20:35 The lights go out and stay out. F., our neighbor, says that he was outside and saw the clouds overhead lit green briefly before the power cut out.

20:25 Going to drink soup. And possibly something stronger as well. Hand my roommate a flashlight, saying "Here, you'll need this if they cut the power." He looks unconvinced.

20:10 Strange low sound from outside. Lights dim. Internet connection dies.

20:05 Weather service reporting 70-90mph gusts; 100mph gust recorded uptown. Nearby wind sounds are getting louder.

17:25 Getting noisy out there again.

18:51 Probably not. Apparently, hurricanes can have lightning, but rarely do. I now worry that it might have been my lights flickering, in anticipation of ConEd making good on their threat to cut us off.

18:50 Was that lightning?

18:10 As I get home, the building manager is taking his dog out for a walk. If he puts a leash on it, he'll be able to fly it like a kite.

18:05 The gusts are now strong enough that I actually stagger when they hit me. If the wind picks up much more, it'll start knocking people over.

18:00 The entrance to East River Park is closed off with caution tape and the trees along the roadway are swaying and creaking. My guess is that some of them aren't going to last the hour, let alone the night.

17:50 On Baruch Drive, two NYPD ESU are cutting up a fallen tree with a chainsaw and a Sawzall. The tree has landed across the hood of a car and is blocking most of the road. "You guys wanna give us a hand?" says one of the cops, so I spend the next five minutes helping drag cut-up branches out of the road.

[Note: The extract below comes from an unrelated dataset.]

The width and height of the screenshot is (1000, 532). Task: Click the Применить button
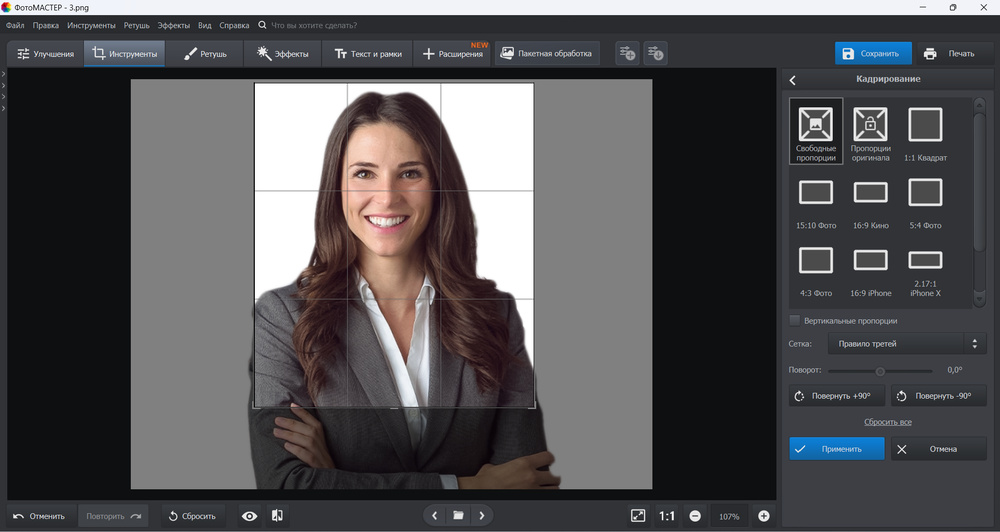pos(836,449)
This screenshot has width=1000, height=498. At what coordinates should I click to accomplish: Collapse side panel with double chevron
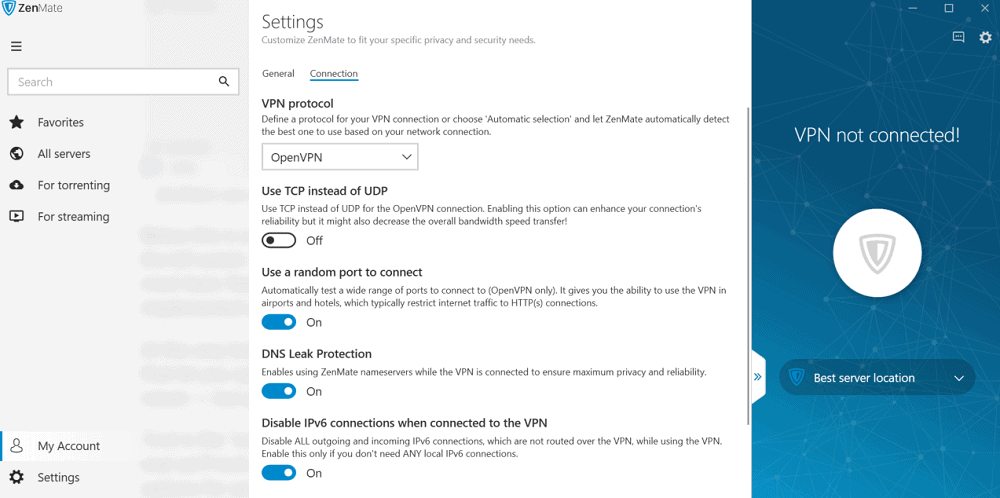tap(758, 377)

17:40 Half a tree has come down outside a building on Houston Street. A girl in a red sweatshirt stares at it. "How the fuck'm I gonna get in the house?" she says. "Chainsaw?" I suggest, not too helpfully.

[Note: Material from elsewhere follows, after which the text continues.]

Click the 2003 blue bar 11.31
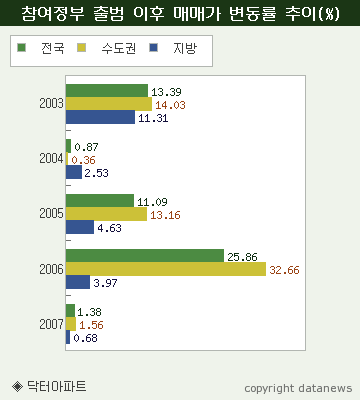The width and height of the screenshot is (360, 400). coord(100,117)
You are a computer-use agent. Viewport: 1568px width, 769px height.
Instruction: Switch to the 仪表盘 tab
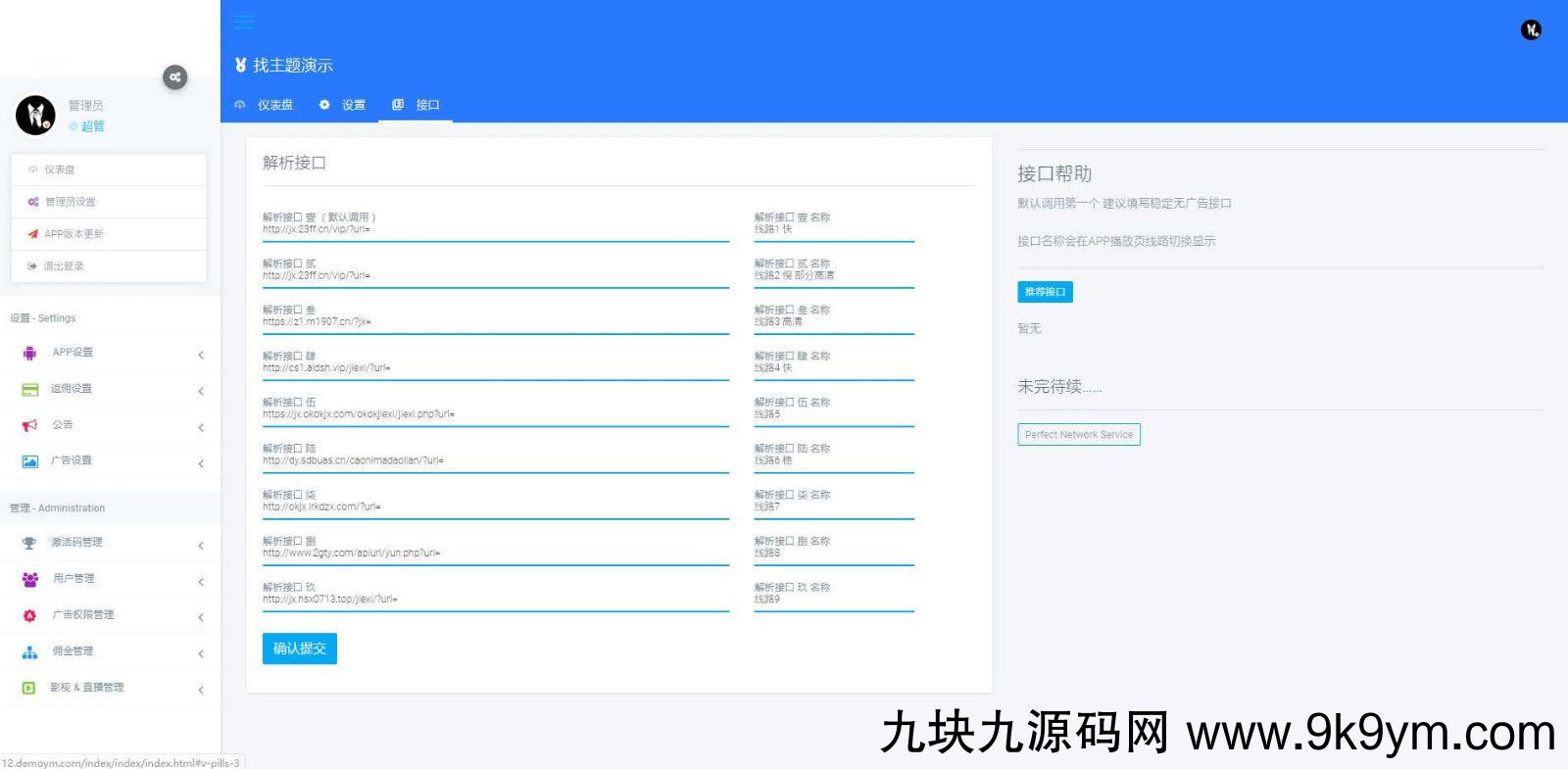[x=265, y=105]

17:20 Lots of sirens outside, and lots of wind. At times it's hard to tell the sirens from the noise of the wind.

16:30 Powerful gusts. Trees swaying, sound of objects being blown about outside.

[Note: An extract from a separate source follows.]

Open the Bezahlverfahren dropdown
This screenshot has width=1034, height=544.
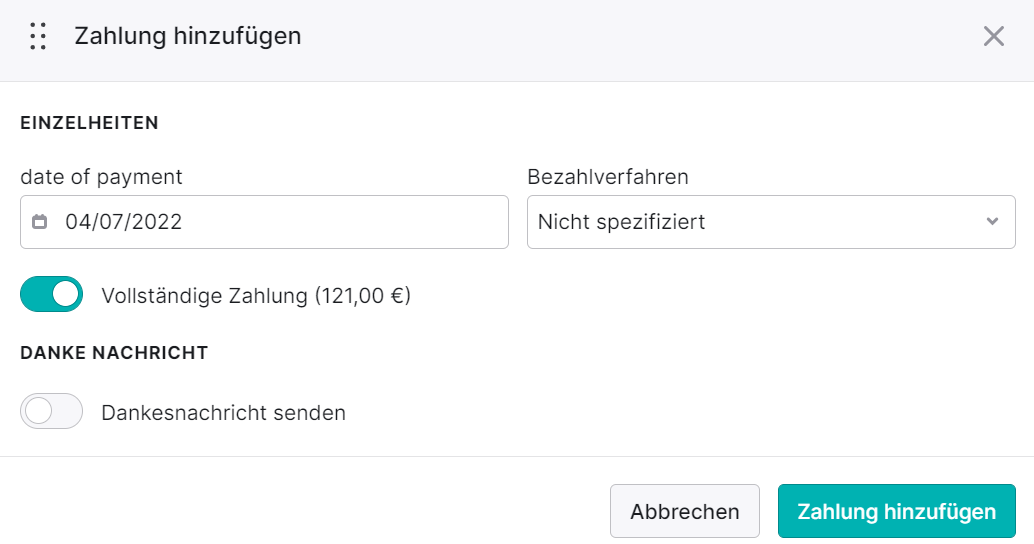pyautogui.click(x=771, y=222)
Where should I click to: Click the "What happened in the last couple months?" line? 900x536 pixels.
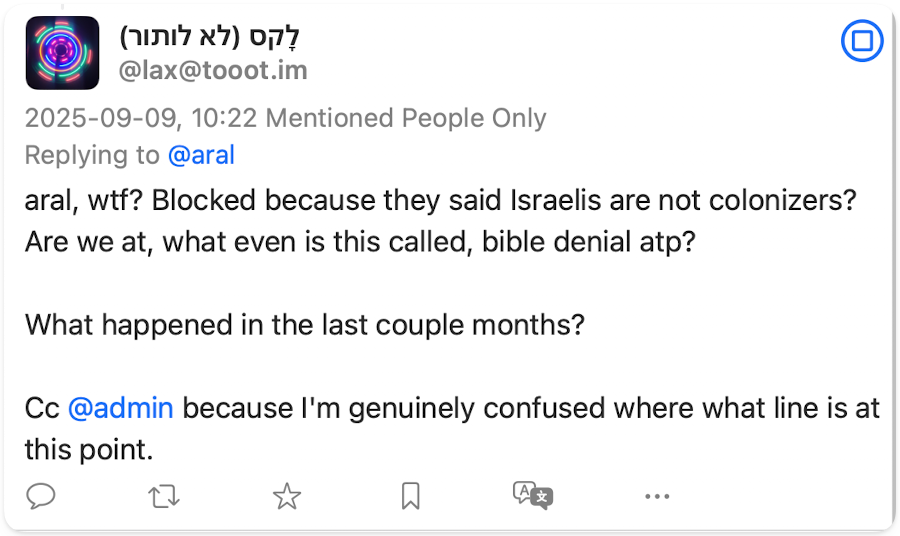304,324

14:50 Robocall from ConEd, saying that they may need to turn off power to our area, due to damage caused by flooding.

14:20 The wind is visibly picking up, trees outside my window thrashing back and forth. Gusts of wind push the puddles of water on the flat roof of the schoolhouse around.

10:50 First casualty of Hurricane Sandy: a woman's baseball cap blows off her head and into the East River.

10:30 Battery Park is full of news crews, apparently there to do stand-ups against the backdrop of the choppy grey waters of New York Harbor and mist-wrapped Liberty Island. The walkway by the water's edge is under an inch or two of water, and every minute or so a wave sends more water foaming up the steps.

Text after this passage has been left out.